__Task prompt__
Your task is to return the span of lines beginning at the one with "Given: Open a new request tab with plus icon" and ending at the last line of the data, exactly as it stands.

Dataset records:
######
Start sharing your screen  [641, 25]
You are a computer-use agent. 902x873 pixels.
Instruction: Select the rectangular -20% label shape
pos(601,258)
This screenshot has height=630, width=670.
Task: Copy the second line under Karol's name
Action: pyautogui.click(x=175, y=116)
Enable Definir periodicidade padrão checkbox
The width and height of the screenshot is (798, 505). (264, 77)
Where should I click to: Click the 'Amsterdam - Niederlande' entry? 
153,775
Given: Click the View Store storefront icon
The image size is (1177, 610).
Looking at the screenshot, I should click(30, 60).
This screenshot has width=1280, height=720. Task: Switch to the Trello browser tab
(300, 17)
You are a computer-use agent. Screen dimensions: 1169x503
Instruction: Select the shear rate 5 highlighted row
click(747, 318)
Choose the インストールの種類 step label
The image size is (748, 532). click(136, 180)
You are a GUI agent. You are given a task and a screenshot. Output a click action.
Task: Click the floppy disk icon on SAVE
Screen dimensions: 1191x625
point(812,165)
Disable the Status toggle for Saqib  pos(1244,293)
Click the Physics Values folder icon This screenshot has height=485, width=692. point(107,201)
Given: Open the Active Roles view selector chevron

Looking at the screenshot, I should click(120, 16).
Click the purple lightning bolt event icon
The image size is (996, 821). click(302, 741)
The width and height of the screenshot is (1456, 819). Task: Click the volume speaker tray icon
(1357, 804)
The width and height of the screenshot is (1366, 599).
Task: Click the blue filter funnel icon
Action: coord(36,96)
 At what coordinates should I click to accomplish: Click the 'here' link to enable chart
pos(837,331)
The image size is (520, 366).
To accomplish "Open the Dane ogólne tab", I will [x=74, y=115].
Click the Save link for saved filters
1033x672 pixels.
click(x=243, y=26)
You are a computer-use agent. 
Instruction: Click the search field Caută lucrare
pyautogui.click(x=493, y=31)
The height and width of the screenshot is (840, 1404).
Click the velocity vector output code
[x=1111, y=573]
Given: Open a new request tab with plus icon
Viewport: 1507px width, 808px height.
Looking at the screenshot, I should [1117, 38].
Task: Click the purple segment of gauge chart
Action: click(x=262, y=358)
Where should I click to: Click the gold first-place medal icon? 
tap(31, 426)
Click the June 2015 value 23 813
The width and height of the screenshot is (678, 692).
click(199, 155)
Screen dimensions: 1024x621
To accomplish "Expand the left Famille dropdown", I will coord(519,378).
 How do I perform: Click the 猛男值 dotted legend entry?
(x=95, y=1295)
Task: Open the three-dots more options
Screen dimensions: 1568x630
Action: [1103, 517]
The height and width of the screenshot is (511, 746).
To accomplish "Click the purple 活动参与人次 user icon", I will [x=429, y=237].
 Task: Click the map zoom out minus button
######
__Exercise solution__
Given: Open a new request tab with plus icon
Viewport: 1507px width, 808px height.
Looking at the screenshot, I should [1117, 38].
Task: Click the purple segment of gauge chart
Action: click(x=262, y=358)
Where should I click to: Click the gold first-place medal icon? 
tap(31, 426)
Click the June 2015 value 23 813
The width and height of the screenshot is (678, 692).
click(199, 155)
Screen dimensions: 1024x621
To accomplish "Expand the left Famille dropdown", I will coord(519,378).
 How do I perform: Click the 猛男值 dotted legend entry?
(x=95, y=1295)
Task: Open the three-dots more options
Screen dimensions: 1568x630
Action: [1103, 517]
The height and width of the screenshot is (511, 746).
To accomplish "Click the purple 活动参与人次 user icon", I will [x=429, y=237].
 Task: Click the map zoom out minus button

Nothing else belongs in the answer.